May 21, 2007

Paprika.

Paprika With Paprika seeing a slow roll-out in US theaters starting on Friday in New York, Dave Kehr offers a primer on Satoshi Kon in the New York Times: "The creator of Perfect Blue (1998), Millennium Actress (2001) and Tokyo Godfathers (2003), Mr Kon is at the forefront of a new movement in Japanese animation, or anime, that has little or nothing to do with Speed Racer and the other Japanese animated series that clog Saturday morning television.... The fantasy world of anime is not necessarily a benign one."

"Set in a business world of long white corridors and glass walls and research labs, it's a Freudian-Jungian-Felliniesque sci-fi thriller, and an outright challenge to American viewers, who may, in the face of its whirligig complexity, feel almost pea-brained," writes David Denby in the New Yorker.

══════

SHORT EXERCISE A: Locate every line in the records that contains the word "screenshot" and copy each one out, treating uppercase and lowercase as different.

SUPPLIED MATERIAL:
══════

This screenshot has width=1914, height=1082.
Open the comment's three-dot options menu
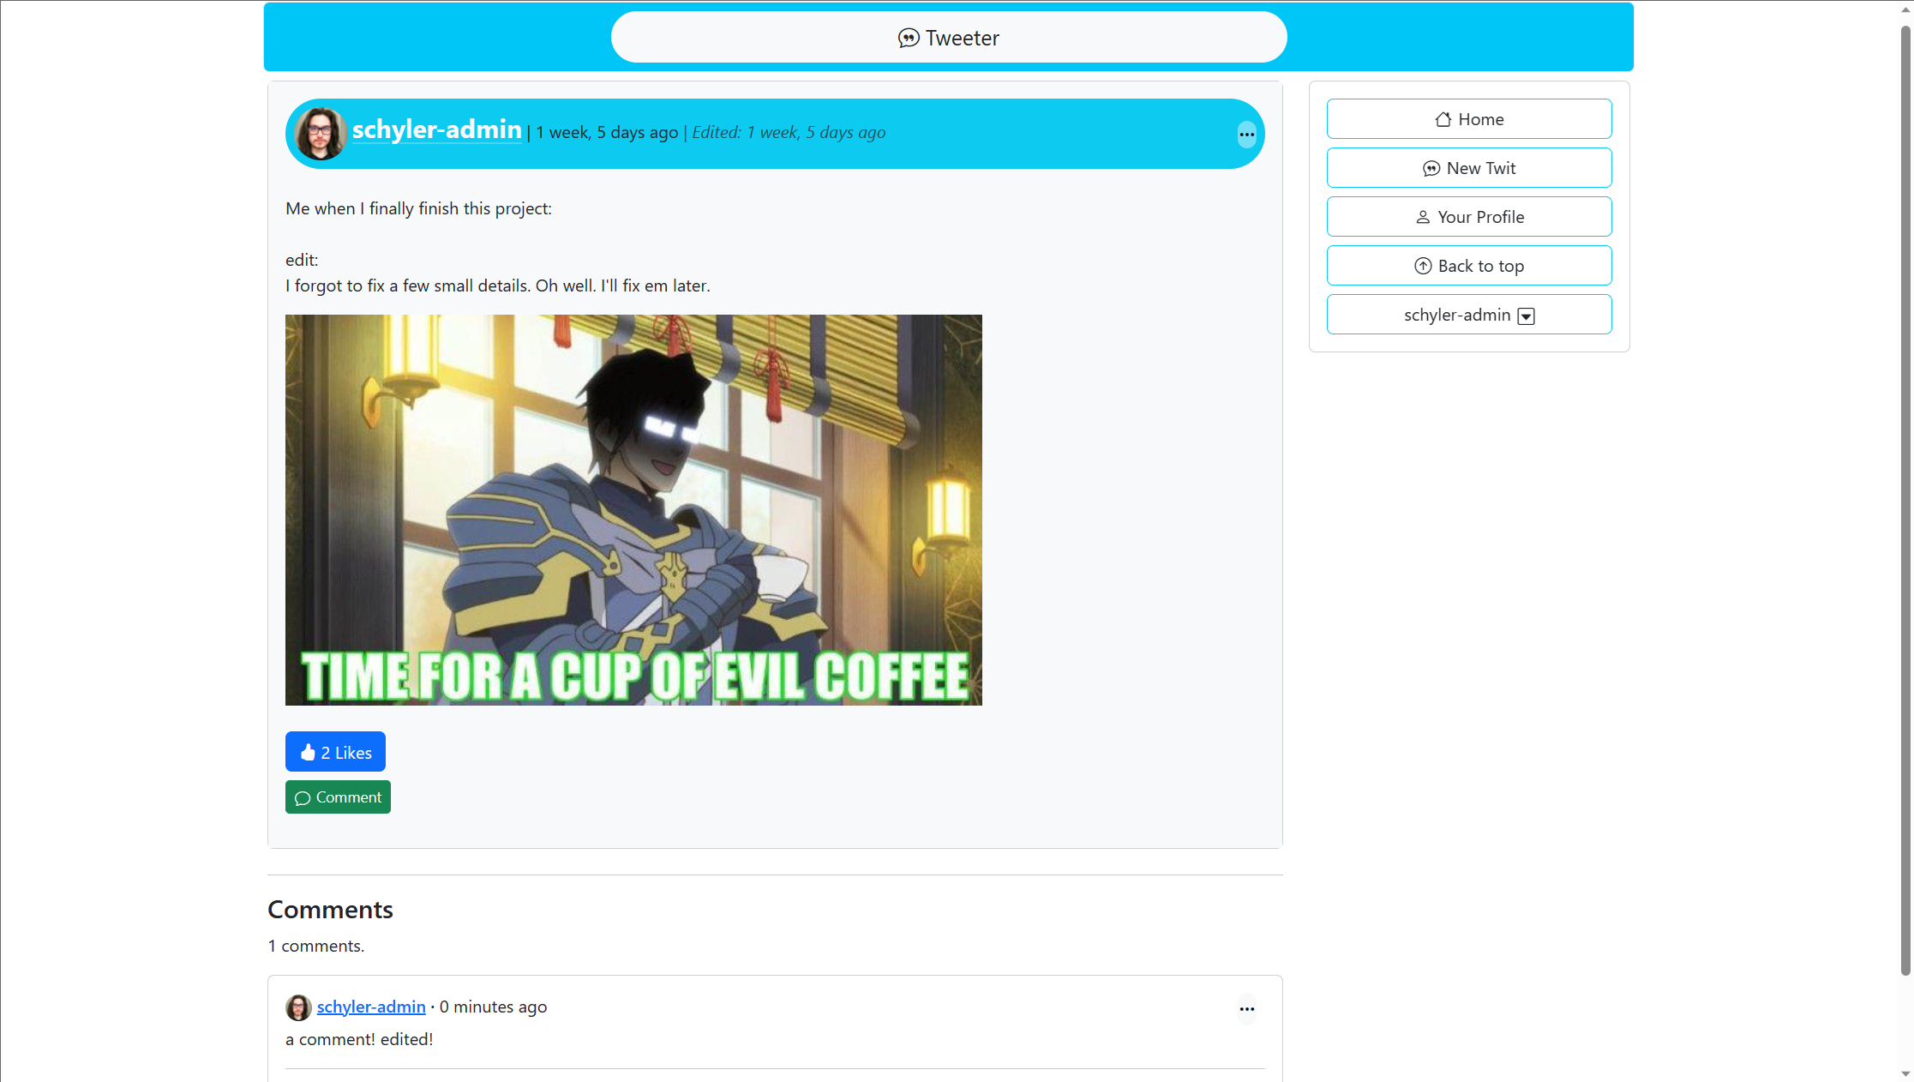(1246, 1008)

══════

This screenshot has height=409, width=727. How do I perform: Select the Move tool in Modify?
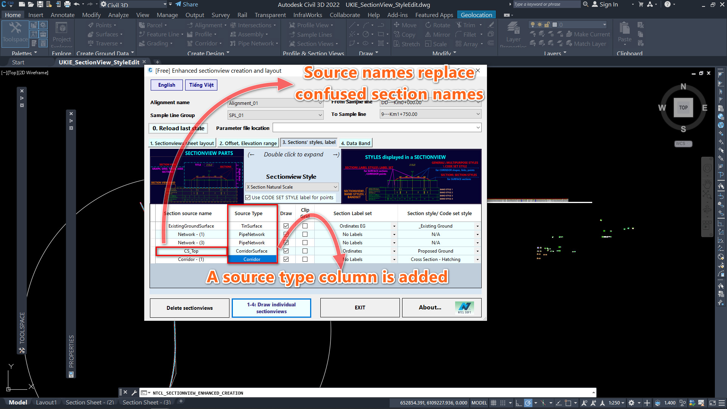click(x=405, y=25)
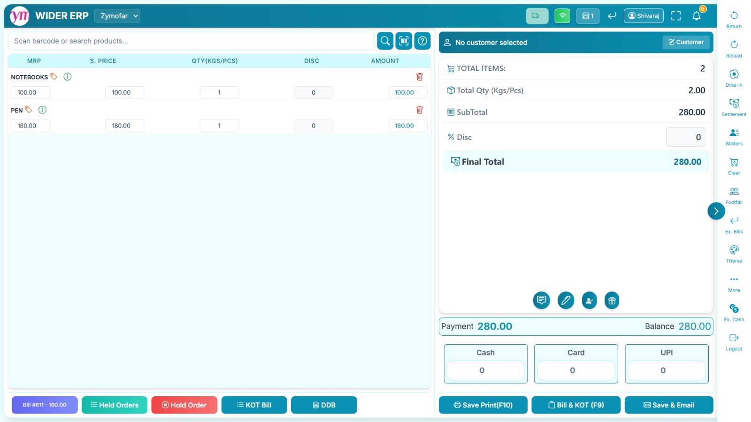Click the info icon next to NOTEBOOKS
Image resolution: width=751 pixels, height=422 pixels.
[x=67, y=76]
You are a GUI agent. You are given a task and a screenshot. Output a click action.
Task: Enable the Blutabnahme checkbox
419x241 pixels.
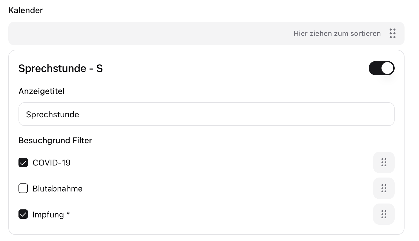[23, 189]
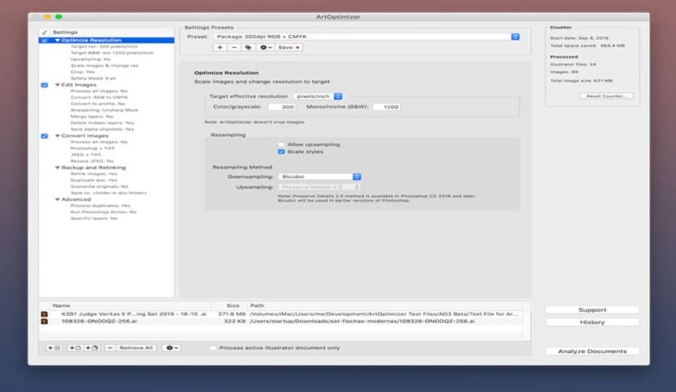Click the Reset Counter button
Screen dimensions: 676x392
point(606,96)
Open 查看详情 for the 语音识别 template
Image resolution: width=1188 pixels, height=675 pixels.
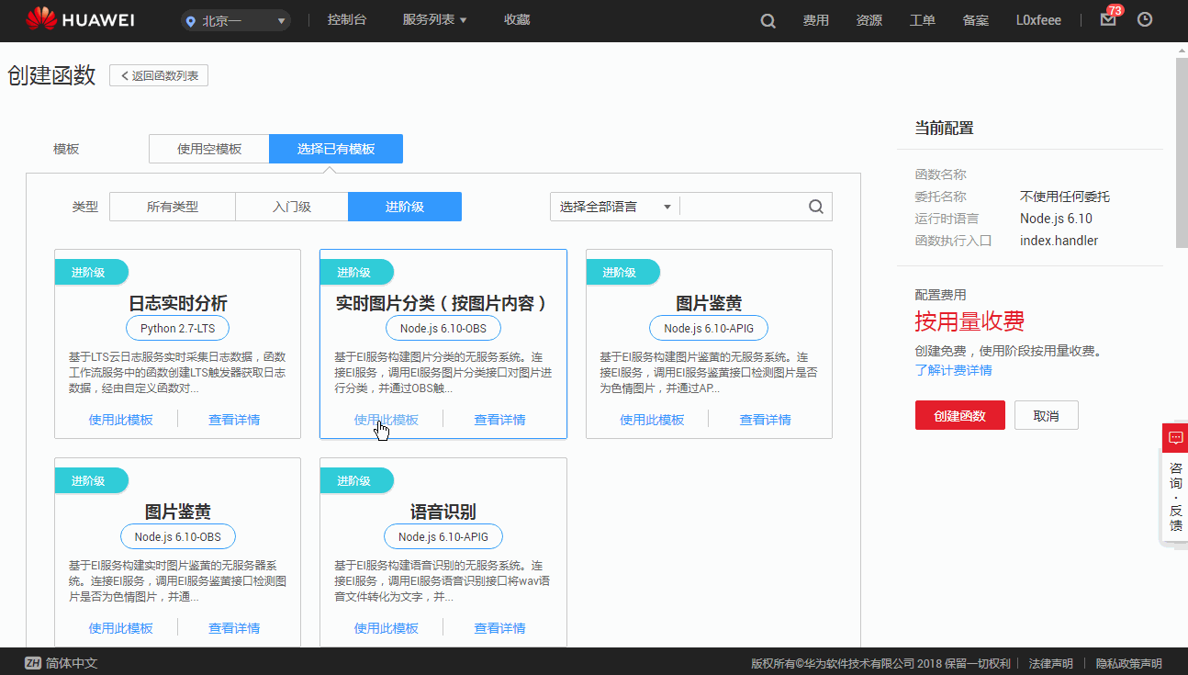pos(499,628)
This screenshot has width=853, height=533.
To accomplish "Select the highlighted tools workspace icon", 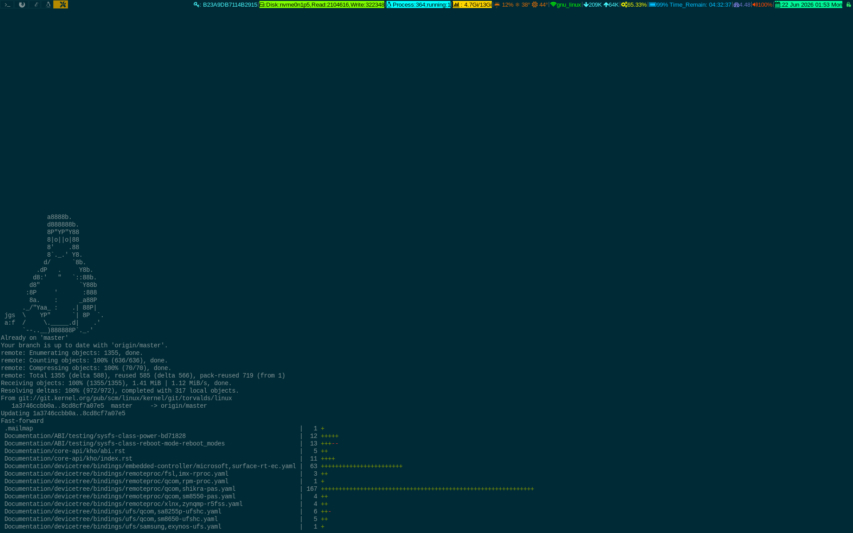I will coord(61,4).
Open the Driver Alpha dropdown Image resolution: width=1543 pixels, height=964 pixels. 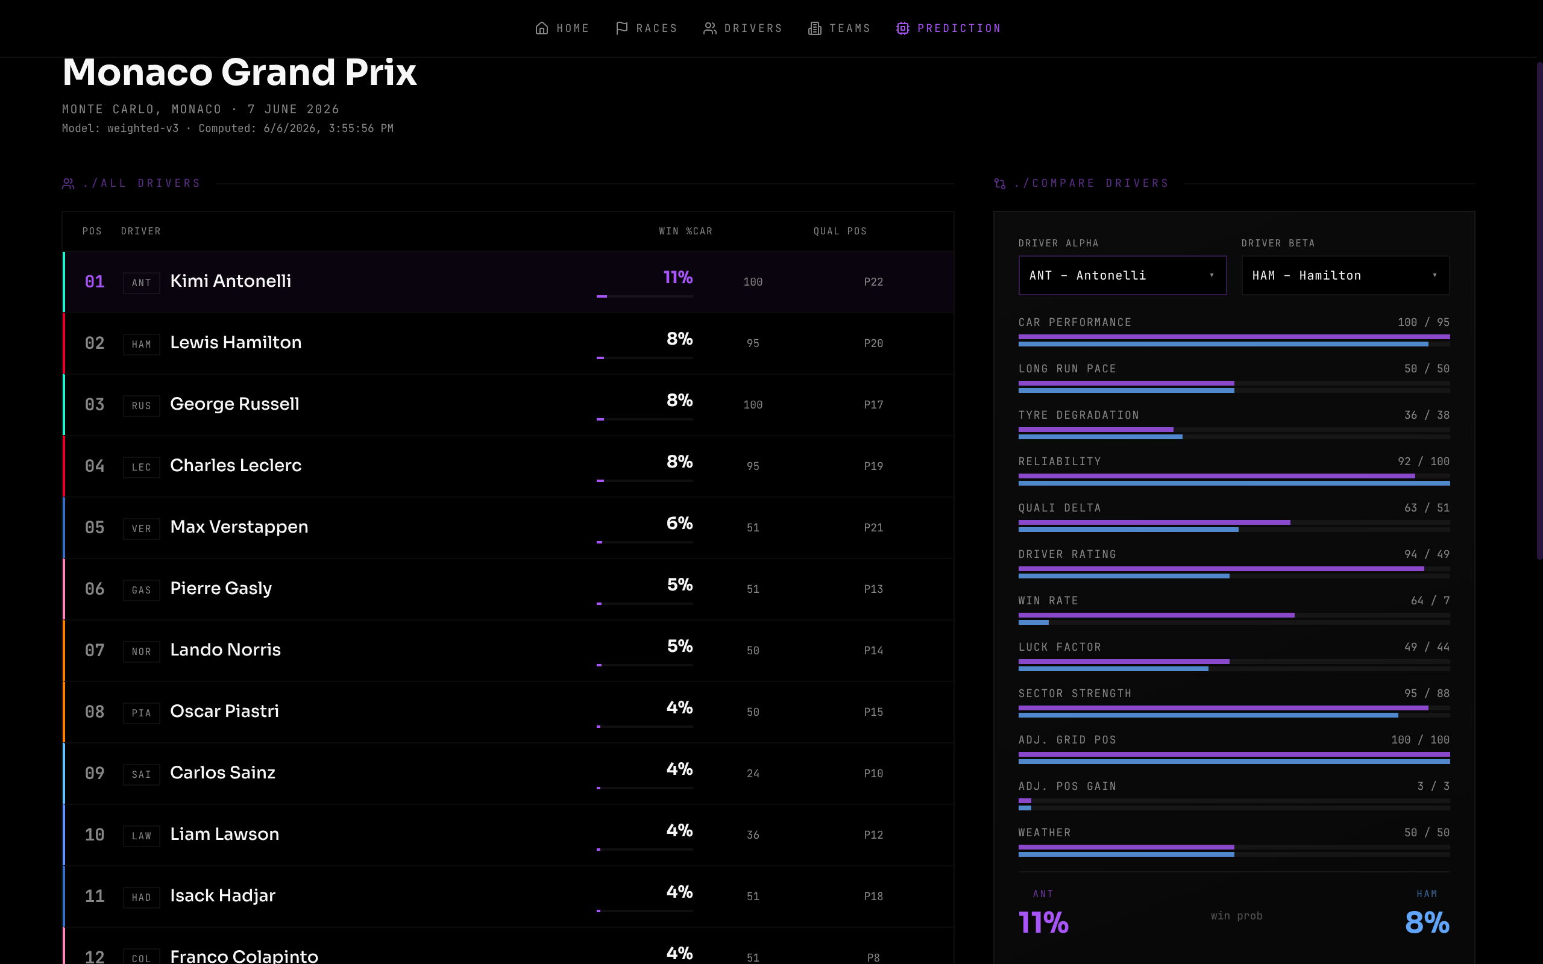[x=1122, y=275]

══════

SHORT EXERCISE B: Write the next part of the piece on Paprika, picking up right after its last sentence.

EXERCISE OUTPUT A:
This screenshot has width=1914, height=1082.
This screenshot has height=409, width=727. How do I perform: Select the Move tool in Modify?
You are a GUI agent. You are given a task and a screenshot. Output a click action.
This screenshot has width=853, height=533.

EXERCISE OUTPUT B:
Updated through 5/27.

"Usually when nightmares are portrayed in a film and anime, it's very dark. For Paprika, we wanted it to be disgustingly decadent and grossly colorful - and that was our idea." John Lichman talks with Kon for the Reeler.

Update, 5/22: "The movie comes on like a mix between a vintage surrealist short and a state-of-the-art blockbuster - the two modes corresponding, Paprika says, to the early and late cycles of REM sleep," writes Rob Nelson in the Voice. "Paprika, like the best work of Kon's compatriots Mamoru Oshii (Ghost in the Shell) and Hayao Miyazaki (Spirited Away), is a movie in which, minute to minute, basically anything can happen; the narrative is almost completely unbound."

Updates, 5/23: "What's Paprika?" asks Mark Asch in the L Magazine. "It's the locus of a turf war between the conscious and unconscious mind. In short, a movie."

"Paprika amounts to soulless characters in remarkably flat animation talking epistemological gobbledegook among watered-down psychedelia," grumbles Jürgen Fauth.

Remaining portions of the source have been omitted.